The answer is to be the data below, written out in full and exactly.
○ ○ ○
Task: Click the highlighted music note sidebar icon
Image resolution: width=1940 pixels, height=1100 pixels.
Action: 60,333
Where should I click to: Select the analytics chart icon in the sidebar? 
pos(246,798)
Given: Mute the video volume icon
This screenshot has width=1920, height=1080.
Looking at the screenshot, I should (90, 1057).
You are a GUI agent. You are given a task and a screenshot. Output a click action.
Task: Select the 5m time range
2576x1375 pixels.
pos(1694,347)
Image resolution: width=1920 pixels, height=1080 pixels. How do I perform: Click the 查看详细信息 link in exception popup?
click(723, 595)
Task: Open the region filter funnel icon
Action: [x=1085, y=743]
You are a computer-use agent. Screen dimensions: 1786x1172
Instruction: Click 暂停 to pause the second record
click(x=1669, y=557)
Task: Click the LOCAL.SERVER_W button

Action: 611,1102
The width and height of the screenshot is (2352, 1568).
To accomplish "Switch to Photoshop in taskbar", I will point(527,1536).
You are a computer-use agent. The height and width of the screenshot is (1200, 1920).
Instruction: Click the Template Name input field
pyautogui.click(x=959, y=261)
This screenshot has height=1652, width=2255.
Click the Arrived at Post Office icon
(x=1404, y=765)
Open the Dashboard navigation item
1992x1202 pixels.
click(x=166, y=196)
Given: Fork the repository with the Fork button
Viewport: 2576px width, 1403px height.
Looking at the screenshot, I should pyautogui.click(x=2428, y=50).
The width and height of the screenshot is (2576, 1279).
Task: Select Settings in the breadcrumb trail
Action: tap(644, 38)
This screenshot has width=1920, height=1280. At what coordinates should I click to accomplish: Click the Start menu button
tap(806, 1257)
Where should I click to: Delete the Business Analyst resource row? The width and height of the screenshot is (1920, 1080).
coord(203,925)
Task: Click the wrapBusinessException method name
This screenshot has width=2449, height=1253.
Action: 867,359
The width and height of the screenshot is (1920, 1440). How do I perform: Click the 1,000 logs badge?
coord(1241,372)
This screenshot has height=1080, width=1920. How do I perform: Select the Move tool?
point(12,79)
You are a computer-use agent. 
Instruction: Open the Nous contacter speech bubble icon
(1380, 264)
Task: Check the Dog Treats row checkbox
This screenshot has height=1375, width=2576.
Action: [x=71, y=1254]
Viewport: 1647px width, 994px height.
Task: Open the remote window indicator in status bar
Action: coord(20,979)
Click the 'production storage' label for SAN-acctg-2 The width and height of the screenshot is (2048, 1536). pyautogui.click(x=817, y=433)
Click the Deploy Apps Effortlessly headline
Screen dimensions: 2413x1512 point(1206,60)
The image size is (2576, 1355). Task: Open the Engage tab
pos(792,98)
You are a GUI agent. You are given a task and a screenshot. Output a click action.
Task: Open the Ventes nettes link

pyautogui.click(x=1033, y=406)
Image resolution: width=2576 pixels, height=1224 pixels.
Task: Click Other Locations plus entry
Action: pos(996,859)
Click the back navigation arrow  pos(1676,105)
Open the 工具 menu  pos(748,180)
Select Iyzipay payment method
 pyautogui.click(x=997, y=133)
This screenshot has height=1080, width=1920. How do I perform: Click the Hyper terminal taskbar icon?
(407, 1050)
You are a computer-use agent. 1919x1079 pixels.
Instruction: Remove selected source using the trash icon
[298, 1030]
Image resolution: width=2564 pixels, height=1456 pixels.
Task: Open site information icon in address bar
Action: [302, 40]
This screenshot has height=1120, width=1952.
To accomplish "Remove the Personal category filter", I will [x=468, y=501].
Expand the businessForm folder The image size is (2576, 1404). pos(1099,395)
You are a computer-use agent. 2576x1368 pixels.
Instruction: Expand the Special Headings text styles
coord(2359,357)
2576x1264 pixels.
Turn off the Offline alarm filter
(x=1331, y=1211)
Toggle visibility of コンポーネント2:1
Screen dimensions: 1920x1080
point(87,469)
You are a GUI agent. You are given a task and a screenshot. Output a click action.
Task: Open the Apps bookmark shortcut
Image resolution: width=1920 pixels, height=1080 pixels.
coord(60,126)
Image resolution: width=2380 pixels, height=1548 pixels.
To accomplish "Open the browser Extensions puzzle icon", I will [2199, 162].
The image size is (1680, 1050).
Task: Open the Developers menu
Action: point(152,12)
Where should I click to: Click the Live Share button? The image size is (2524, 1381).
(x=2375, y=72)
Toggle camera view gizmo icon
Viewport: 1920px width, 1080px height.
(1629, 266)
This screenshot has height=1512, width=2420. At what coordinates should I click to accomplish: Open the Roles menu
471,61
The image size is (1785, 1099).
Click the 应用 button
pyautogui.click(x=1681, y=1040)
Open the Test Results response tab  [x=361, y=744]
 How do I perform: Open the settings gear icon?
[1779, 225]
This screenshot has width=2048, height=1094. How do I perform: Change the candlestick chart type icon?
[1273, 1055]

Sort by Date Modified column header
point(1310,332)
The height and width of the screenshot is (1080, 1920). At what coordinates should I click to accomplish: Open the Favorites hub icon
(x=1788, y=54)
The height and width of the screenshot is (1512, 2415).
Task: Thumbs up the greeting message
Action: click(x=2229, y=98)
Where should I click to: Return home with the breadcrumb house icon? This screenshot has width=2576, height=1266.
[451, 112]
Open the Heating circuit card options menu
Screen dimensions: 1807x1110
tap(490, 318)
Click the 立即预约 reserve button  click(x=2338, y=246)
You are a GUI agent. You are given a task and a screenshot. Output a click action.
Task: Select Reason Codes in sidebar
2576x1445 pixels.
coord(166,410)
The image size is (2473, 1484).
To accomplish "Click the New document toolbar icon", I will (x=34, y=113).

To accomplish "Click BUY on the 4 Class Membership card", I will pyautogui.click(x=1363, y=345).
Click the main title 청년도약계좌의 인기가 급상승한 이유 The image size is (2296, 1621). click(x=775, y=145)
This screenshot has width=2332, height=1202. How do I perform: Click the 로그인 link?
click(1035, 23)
○ ○ ○
» Your solution:
Task: Click the highlighted music note sidebar icon
Image resolution: width=1940 pixels, height=1100 pixels.
Action: 60,333
Where should I click to: Select the analytics chart icon in the sidebar? 
pos(246,798)
Given: Mute the video volume icon
This screenshot has width=1920, height=1080.
Looking at the screenshot, I should (90, 1057).
You are a GUI agent. You are given a task and a screenshot. Output a click action.
Task: Select the 5m time range
2576x1375 pixels.
pos(1694,347)
Image resolution: width=1920 pixels, height=1080 pixels. How do I perform: Click the 查看详细信息 link in exception popup?
click(723, 595)
Task: Open the region filter funnel icon
Action: [x=1085, y=743]
You are a computer-use agent. Screen dimensions: 1786x1172
Instruction: Click 暂停 to pause the second record
click(x=1669, y=557)
Task: Click the LOCAL.SERVER_W button

Action: 611,1102
The width and height of the screenshot is (2352, 1568).
To accomplish "Switch to Photoshop in taskbar", I will point(527,1536).
You are a computer-use agent. The height and width of the screenshot is (1200, 1920).
Instruction: Click the Template Name input field
pyautogui.click(x=959, y=261)
This screenshot has height=1652, width=2255.
Click the Arrived at Post Office icon
(x=1404, y=765)
Open the Dashboard navigation item
1992x1202 pixels.
click(x=166, y=196)
Given: Fork the repository with the Fork button
Viewport: 2576px width, 1403px height.
Looking at the screenshot, I should pyautogui.click(x=2428, y=50).
The width and height of the screenshot is (2576, 1279).
Task: Select Settings in the breadcrumb trail
Action: tap(644, 38)
This screenshot has width=1920, height=1280. At what coordinates should I click to accomplish: Click the Start menu button
tap(806, 1257)
Where should I click to: Delete the Business Analyst resource row? The width and height of the screenshot is (1920, 1080).
coord(203,925)
Task: Click the wrapBusinessException method name
This screenshot has width=2449, height=1253.
Action: 867,359
The width and height of the screenshot is (1920, 1440). How do I perform: Click the 1,000 logs badge?
coord(1241,372)
This screenshot has height=1080, width=1920. How do I perform: Select the Move tool?
point(12,79)
You are a computer-use agent. 
Instruction: Open the Nous contacter speech bubble icon
(1380, 264)
Task: Check the Dog Treats row checkbox
This screenshot has height=1375, width=2576.
Action: [x=71, y=1254]
Viewport: 1647px width, 994px height.
Task: Open the remote window indicator in status bar
Action: coord(20,979)
Click the 'production storage' label for SAN-acctg-2 The width and height of the screenshot is (2048, 1536). pyautogui.click(x=817, y=433)
Click the Deploy Apps Effortlessly headline
Screen dimensions: 2413x1512 point(1206,60)
The image size is (2576, 1355). Task: Open the Engage tab
pos(792,98)
You are a GUI agent. You are given a task and a screenshot. Output a click action.
Task: Open the Ventes nettes link

pyautogui.click(x=1033, y=406)
Image resolution: width=2576 pixels, height=1224 pixels.
Task: Click Other Locations plus entry
Action: pos(996,859)
Click the back navigation arrow  pos(1676,105)
Open the 工具 menu  pos(748,180)
Select Iyzipay payment method
 pyautogui.click(x=997, y=133)
This screenshot has height=1080, width=1920. How do I perform: Click the Hyper terminal taskbar icon?
(407, 1050)
You are a computer-use agent. 1919x1079 pixels.
Instruction: Remove selected source using the trash icon
[298, 1030]
Image resolution: width=2564 pixels, height=1456 pixels.
Task: Open site information icon in address bar
Action: [302, 40]
This screenshot has height=1120, width=1952.
To accomplish "Remove the Personal category filter", I will [x=468, y=501].
Expand the businessForm folder The image size is (2576, 1404). pos(1099,395)
You are a computer-use agent. 2576x1368 pixels.
Instruction: Expand the Special Headings text styles
coord(2359,357)
2576x1264 pixels.
Turn off the Offline alarm filter
(x=1331, y=1211)
Toggle visibility of コンポーネント2:1
Screen dimensions: 1920x1080
point(87,469)
You are a GUI agent. You are given a task and a screenshot. Output a click action.
Task: Open the Apps bookmark shortcut
Image resolution: width=1920 pixels, height=1080 pixels.
coord(60,126)
Image resolution: width=2380 pixels, height=1548 pixels.
To accomplish "Open the browser Extensions puzzle icon", I will [2199, 162].
The image size is (1680, 1050).
Task: Open the Developers menu
Action: point(152,12)
Where should I click to: Click the Live Share button? The image size is (2524, 1381).
(x=2375, y=72)
Toggle camera view gizmo icon
Viewport: 1920px width, 1080px height.
(1629, 266)
This screenshot has height=1512, width=2420. At what coordinates should I click to accomplish: Open the Roles menu
471,61
The image size is (1785, 1099).
Click the 应用 button
pyautogui.click(x=1681, y=1040)
Open the Test Results response tab  [x=361, y=744]
 How do I perform: Open the settings gear icon?
[1779, 225]
This screenshot has width=2048, height=1094. How do I perform: Change the candlestick chart type icon?
[1273, 1055]

Sort by Date Modified column header
point(1310,332)
The height and width of the screenshot is (1080, 1920). At what coordinates should I click to accomplish: Open the Favorites hub icon
(x=1788, y=54)
The height and width of the screenshot is (1512, 2415).
Task: Thumbs up the greeting message
Action: click(x=2229, y=98)
Where should I click to: Return home with the breadcrumb house icon? This screenshot has width=2576, height=1266.
[451, 112]
Open the Heating circuit card options menu
Screen dimensions: 1807x1110
tap(490, 318)
Click the 立即预约 reserve button  click(x=2338, y=246)
You are a GUI agent. You are given a task and a screenshot. Output a click action.
Task: Select Reason Codes in sidebar
2576x1445 pixels.
coord(166,410)
The image size is (2473, 1484).
To accomplish "Click the New document toolbar icon", I will (x=34, y=113).

To accomplish "Click BUY on the 4 Class Membership card", I will pyautogui.click(x=1363, y=345).
Click the main title 청년도약계좌의 인기가 급상승한 이유 The image size is (2296, 1621). click(x=775, y=145)
This screenshot has width=2332, height=1202. How do I perform: Click the 로그인 link?
click(1035, 23)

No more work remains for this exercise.